Sunday, November 27, 2011

Locating Debtors: Collection Triggers Can Significantly Improve Debt Collection Success

By Drew Matthews


To improve debt collection efforts, some collection agencies are implementing advanced skip tracing tools by using collection triggers. Collection triggers monitor delinquent debtor accounts, and can accurately predict, identify and contact past due debtors with the ability to pay.

Many more consumers are facing home foreclosures, plus personal and business bankruptcies, due largely to rising unemployment numbers. As a result, many are facing large amounts of debt.

Not only job losses, but other life challenges, such as medical problems, or even divorce, can cause delinquencies. And it can take up to two to three years, or more, to recover from these unforeseen circumstances.

Once they find a new job, and/or regain their health, debtors often look to start new, fresh credit, as well as pay off older delinquent accounts. The problem is that sometimes these older debts can take a "back seat" to the newly acquired credit.

Locating debtors can be challenging, since some may end up relocating across state lines to look for work, or maybe for family reasons. A lot of these delinquent accounts end up getting outsourced to collection agencies to try to collect them.

Business organizations and other creditors typically turn over their seriously delinquent accounts to collection agencies, largely due to their limited ability to collect them consistently internally. Outsourcing to collection agencies also proves to be more cost effective.
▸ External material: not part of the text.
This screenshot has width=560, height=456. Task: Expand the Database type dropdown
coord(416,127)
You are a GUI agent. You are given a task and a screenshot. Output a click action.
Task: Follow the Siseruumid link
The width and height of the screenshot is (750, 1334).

It goes without saying that its very important to have processes in place that can alert or "trigger" creditors of changes in a debtor's financial status. And these skip tracing processes need to be efficient enough to reach them quickly.

The ability to quickly reach the debtor is critical, before the money is allocated somewhere else, as collection agencies and creditors are competing for the same limited monies.

Collection triggers can be a very effective tool for all stages of the debt collection process. Not only to be used for seriously delinquent accounts, but also for charged off accounts, judgments, as well as pre-charge off, early stage late accounts.